Finland is getting a jump on things, too. The University of Helsinki and VTT, a state-owned research and innovation nonprofit received £2.1 million from Business Finland for the EXPRO project, which will develop healthier meat alternatives from domestic crops like oats and faba beans. It’s working with some of the biggest food industry companies in Finland to cover the entire production chain, from raw materials to product development and market research.

The Singaporean Food Agency, a board of the nation’s government, announced its support of a 50,000 sq ft facility that will produce 1,200 to 1,800 tonnes of plant-based protein annually.

Canada and Finland are both leveraging their strengths — in this case, domestic crops — to set themselves and the planet up for success. After all, according to global consultancy AT Kearny, 60 percent of meat will be animal-free or cultured in a lab by 2040. Both countries see the writing on the wall. Not to mention, this will also create more jobs as they (hopefully) begin to transition away from unsustainable animal agriculture when their investments (I’m calling it now) inevitably pay off.

Policies could do better to address food as well.
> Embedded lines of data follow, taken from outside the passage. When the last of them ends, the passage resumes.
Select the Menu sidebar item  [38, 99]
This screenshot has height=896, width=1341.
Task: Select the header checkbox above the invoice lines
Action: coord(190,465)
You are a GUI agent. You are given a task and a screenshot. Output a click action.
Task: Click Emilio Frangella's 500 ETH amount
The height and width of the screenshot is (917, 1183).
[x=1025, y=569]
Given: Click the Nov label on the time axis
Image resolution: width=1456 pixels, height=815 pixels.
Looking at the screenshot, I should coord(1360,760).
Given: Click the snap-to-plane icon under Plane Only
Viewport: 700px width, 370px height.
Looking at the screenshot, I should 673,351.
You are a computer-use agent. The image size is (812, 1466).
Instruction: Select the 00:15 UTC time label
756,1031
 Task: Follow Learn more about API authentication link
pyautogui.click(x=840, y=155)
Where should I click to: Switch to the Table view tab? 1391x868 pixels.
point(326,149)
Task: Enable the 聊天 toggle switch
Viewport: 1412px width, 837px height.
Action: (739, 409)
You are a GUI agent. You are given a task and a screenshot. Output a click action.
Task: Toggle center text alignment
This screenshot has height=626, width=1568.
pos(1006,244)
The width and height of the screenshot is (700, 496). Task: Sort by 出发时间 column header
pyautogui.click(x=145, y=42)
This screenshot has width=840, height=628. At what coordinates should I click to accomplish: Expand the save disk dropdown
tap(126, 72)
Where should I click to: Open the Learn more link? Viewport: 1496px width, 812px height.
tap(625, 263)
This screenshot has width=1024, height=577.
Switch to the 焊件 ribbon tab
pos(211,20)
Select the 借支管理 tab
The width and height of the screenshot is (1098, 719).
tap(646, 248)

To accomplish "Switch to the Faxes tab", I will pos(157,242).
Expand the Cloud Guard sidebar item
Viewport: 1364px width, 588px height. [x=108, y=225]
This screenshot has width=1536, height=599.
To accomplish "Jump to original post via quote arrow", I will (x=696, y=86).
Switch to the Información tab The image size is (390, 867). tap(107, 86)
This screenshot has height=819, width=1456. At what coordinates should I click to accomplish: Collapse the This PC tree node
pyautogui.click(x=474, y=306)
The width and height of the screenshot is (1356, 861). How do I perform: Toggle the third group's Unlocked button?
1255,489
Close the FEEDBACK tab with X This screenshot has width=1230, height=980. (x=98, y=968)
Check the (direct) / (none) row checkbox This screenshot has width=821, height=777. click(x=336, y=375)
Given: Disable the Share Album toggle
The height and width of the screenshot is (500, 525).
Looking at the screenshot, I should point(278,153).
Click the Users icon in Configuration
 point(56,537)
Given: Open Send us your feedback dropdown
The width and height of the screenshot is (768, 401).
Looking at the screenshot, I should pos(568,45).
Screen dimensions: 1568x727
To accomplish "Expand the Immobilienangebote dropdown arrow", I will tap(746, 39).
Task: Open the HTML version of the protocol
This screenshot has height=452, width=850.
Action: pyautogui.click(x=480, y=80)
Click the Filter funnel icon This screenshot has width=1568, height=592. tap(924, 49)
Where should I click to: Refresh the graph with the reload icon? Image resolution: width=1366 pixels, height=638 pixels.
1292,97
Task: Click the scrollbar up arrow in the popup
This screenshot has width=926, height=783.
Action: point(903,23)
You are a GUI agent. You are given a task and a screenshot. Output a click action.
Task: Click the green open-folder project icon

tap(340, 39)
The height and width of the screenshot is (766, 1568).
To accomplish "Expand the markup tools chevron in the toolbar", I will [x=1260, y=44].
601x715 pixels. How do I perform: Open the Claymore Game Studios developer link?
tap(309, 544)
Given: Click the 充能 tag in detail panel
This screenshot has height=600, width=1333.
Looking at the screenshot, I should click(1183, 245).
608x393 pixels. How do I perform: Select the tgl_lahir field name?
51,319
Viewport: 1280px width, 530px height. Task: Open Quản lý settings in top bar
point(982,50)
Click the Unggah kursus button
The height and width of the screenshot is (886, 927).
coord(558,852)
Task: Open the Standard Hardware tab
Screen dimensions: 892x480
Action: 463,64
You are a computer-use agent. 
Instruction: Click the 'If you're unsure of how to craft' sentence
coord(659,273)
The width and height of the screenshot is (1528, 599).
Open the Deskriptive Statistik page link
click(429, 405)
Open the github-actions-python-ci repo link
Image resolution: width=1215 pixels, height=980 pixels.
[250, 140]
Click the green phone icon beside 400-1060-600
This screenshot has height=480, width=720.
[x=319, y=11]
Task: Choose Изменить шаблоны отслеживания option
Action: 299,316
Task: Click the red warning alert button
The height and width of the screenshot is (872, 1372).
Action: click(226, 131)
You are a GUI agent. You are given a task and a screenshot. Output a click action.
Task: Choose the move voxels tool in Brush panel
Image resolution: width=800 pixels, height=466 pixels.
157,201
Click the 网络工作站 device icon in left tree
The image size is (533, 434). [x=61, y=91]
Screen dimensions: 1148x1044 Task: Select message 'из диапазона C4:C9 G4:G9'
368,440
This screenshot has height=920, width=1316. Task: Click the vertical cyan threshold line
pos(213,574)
Despite victories, such as recognizing hemp as a commodity crop, the 2018 Farm Bill upheld its support of heavily-polluting industrial agriculture. The proposed Green New Deal wants to incentivize low-carbon farming — and we can venture to guess that that will include plant-based crops, considering their significantly lower carbon footprint compared to meat and dairy — but, it is up against lobbyists who want to keep subsidies in animal agriculture. The Farm to Fork strategy at the heart of the European Green Deal is much more direct on how it wants to build a sustainable future: “A healthy and plant-based diet reduces the risk of life-threatening diseases and the environmental impact of our food system.”

While this is welcome news, it’s not yet enough — not if we’re going to change the food system. Private companies and brands can’t go at this alone. The government needs to put in the work, too. The health of the planet depends on it.